3 September - 21 October 2023

Tesprit (1994) is a multi-disciplinary artist. He lives and works in Lomé, Togo. Self-taught since childhood, the artist started his professional career in the early 2010s, working with drawing and painting. He has sculpted reused rubber since 2020. His work has been exhibited internationally – Benin, Ghana, Senegal, Togo, France, Italy – in group and solo exhibitions. In 2020 one of his works has been selected by Swatch for the project ‘Swatch x You’. 

 

For his first Belgian exhibition at ARTCO, Tesprit presents his latest series of works, made between 2022 and 2023. His artworks translate figuration into bas-reliefs, merging all at once painting and sculpture, ready-made and objet d’art. The artist invites the viewer to access a remote context, yet a place that affects us all: the dump. Made with the soles of used slippers, cut, and assembled on canvas, the works originate from the dumps of Lomé, in Togo, the city where Tesprit works and lives. Here, dumps are populated by the Dzimakplao: homeless children who gather in the suburbs, looking for rests of copper and other material, resold to earn a living. 

 

Tesprit starts by taking photos of the children of Lomé.

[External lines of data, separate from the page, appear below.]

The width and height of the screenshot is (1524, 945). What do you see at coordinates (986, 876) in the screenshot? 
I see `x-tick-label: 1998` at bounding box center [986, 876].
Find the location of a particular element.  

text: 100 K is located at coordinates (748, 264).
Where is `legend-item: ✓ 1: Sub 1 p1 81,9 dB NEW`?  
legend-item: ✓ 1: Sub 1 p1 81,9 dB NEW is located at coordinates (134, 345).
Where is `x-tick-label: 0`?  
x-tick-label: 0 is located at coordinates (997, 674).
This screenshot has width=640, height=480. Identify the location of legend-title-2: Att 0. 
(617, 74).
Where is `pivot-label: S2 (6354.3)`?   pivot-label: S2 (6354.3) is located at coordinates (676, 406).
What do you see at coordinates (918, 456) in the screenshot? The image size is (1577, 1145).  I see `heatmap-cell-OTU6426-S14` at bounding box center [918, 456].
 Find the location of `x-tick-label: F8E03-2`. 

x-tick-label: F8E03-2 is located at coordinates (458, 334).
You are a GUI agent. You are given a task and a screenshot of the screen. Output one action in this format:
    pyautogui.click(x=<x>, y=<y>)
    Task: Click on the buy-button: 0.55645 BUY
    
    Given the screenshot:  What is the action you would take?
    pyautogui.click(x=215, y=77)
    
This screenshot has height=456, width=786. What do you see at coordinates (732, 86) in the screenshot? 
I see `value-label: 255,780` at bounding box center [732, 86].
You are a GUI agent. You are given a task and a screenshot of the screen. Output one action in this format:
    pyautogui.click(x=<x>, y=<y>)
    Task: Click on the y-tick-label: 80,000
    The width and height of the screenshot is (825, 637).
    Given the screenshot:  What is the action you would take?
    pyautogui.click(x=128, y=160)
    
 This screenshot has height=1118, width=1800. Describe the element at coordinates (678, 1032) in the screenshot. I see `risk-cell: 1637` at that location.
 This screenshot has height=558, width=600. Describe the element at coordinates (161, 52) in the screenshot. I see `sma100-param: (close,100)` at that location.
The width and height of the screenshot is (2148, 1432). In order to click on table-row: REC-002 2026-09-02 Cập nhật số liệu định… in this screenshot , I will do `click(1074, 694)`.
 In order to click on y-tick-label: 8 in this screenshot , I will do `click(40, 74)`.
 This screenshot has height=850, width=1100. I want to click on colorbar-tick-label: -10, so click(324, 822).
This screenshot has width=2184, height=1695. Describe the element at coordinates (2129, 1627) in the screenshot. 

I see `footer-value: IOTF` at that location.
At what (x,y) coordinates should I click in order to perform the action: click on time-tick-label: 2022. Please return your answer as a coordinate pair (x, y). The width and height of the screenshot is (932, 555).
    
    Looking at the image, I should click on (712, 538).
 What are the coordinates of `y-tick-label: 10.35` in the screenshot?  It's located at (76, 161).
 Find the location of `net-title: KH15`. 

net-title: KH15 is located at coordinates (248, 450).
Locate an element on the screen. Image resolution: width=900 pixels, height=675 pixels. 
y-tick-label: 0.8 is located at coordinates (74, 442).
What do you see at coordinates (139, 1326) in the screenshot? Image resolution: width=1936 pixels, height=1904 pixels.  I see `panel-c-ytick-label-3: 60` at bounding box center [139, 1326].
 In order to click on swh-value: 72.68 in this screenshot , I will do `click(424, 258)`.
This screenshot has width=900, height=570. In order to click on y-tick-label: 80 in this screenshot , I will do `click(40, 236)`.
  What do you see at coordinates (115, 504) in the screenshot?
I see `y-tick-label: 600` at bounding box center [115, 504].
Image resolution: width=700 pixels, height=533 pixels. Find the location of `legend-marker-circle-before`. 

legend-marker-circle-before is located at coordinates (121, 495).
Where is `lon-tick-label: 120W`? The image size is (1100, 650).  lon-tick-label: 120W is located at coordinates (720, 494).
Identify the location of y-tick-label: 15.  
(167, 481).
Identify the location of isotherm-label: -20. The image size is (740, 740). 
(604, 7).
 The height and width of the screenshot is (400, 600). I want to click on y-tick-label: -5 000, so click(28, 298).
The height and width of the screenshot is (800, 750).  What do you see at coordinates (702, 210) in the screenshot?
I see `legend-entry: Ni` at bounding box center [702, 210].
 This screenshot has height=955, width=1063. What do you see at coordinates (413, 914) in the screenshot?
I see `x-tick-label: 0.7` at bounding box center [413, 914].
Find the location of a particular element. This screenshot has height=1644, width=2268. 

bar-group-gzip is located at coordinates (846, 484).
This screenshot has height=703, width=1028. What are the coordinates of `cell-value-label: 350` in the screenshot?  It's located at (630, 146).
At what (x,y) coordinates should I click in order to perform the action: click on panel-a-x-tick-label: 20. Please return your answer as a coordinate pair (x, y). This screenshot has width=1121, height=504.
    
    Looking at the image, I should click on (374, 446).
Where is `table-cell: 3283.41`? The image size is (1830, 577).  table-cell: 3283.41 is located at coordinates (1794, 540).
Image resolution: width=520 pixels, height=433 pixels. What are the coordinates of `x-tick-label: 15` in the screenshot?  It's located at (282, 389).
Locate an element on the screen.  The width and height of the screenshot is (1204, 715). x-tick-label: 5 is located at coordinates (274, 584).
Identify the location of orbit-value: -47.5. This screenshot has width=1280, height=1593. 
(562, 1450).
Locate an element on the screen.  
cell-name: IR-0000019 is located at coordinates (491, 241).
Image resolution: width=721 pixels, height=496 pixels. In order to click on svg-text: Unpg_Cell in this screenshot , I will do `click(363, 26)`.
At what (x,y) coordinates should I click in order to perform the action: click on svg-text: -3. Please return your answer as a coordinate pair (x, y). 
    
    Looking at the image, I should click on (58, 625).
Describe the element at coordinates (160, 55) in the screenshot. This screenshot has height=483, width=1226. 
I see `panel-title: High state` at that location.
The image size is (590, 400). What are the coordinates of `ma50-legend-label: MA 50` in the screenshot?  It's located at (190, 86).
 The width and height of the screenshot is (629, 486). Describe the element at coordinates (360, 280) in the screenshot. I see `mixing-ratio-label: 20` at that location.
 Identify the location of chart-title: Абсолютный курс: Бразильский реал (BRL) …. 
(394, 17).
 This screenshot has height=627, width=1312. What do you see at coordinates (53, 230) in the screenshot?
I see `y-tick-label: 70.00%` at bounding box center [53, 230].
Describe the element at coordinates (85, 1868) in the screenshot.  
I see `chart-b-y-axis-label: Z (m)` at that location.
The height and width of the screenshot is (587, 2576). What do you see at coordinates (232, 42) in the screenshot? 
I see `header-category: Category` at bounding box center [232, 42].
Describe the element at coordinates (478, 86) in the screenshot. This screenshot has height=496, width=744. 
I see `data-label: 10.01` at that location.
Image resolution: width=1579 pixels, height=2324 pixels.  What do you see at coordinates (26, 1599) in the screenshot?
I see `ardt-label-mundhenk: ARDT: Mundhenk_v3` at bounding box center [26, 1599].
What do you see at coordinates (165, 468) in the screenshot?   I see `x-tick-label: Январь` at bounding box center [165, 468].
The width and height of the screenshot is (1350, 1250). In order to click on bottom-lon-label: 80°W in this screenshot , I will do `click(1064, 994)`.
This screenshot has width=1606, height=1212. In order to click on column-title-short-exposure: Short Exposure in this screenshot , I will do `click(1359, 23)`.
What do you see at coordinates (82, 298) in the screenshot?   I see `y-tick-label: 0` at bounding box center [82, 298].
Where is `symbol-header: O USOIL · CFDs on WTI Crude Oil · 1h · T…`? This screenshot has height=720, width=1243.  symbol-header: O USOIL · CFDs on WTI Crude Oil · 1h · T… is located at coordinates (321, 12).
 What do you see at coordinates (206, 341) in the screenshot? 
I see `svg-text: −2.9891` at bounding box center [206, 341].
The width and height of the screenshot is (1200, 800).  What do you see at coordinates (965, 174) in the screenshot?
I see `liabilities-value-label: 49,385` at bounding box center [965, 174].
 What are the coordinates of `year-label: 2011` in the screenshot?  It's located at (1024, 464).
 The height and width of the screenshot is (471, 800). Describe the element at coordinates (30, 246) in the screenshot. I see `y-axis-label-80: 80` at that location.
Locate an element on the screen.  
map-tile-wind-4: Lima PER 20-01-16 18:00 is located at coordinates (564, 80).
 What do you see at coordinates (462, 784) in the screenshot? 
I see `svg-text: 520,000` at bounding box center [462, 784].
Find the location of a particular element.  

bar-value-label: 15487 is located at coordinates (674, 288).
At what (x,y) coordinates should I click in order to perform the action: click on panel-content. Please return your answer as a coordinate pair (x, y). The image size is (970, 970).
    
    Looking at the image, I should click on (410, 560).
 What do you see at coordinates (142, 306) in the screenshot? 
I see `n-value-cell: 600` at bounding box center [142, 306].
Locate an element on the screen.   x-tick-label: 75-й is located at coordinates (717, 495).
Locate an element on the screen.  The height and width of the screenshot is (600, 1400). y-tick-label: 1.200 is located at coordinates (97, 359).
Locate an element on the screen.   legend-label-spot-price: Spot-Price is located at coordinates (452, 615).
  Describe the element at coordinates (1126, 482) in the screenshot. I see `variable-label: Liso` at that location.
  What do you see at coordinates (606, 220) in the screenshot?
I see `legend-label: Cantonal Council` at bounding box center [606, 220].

After the collection and selection of the slippers, he then assembles, all alone, the rubber in different colour tones, cut in various shapes and heights. The results are artworks made with relentless care, which evoke both the identities of the lost children of his country and the original point of departure: Dzimakplao, in Togolese language, also means “slipper”. Evoking all at once the children’s precariousness and vulnerability, as well as their playfulness and vitality, Tesprit pays homage to their identities, while hiding their facial features, carved into rubber. Faces are all at once outlined and censored, with an act of erasure or dissimulated forgetfulness – the renunciation of sketching eyes, noses, and mouths – a deliberate choice of heightening the children’s invisibility. These anonymous portraits stand alone as a form of denunciation and celebration, and a translation of matter into a new form of portrait-making, with an entirely sustainable, ecological approach. 

 

Tesprit also leads the viewer towards another dimension: by altering skin tones, he alters reality alone, while questioning the core status of the spectator as a human being, as well as his relatively privileged position. Eventually, the viewer becomes the object, the other, and another, at the crossroads between realism and surrealism.